(Collected data)
────────────────
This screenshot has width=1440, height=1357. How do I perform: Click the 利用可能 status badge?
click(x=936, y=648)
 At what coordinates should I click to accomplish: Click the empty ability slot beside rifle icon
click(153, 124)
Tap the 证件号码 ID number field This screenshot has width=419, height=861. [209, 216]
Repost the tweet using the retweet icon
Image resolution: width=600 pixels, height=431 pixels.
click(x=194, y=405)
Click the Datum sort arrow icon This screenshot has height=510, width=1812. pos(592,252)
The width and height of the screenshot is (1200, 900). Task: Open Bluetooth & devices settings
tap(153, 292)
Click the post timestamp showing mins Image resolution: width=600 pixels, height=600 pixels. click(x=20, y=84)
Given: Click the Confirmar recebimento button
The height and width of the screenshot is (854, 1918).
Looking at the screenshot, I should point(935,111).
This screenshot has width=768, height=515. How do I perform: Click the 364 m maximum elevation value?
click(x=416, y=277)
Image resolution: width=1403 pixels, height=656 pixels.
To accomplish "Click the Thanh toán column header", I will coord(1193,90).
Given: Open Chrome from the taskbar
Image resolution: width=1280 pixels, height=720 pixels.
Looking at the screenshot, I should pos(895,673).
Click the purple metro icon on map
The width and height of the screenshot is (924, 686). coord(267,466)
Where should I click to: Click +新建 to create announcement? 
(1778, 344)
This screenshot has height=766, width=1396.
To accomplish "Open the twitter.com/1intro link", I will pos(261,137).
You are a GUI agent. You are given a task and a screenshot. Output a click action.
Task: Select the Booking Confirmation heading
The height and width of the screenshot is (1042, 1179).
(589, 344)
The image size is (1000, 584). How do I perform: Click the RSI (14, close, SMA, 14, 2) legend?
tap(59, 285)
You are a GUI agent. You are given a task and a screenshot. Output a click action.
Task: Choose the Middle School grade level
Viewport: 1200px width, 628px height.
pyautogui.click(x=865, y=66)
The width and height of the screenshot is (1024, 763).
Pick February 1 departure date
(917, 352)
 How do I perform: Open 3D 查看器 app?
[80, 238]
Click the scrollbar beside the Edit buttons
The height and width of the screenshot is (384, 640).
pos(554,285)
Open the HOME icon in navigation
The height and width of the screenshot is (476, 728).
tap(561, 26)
────────────────
▶ **Exercise details**
Looking back over the data above, restate word for word the lines that begin at the line with "Click the Datum" and end at the line with "Given: Click the Confirmar recebimento button", inclusive.

▶ **Task answer**
Click the Datum sort arrow icon This screenshot has height=510, width=1812. pos(592,252)
The width and height of the screenshot is (1200, 900). Task: Open Bluetooth & devices settings
tap(153, 292)
Click the post timestamp showing mins Image resolution: width=600 pixels, height=600 pixels. click(x=20, y=84)
Given: Click the Confirmar recebimento button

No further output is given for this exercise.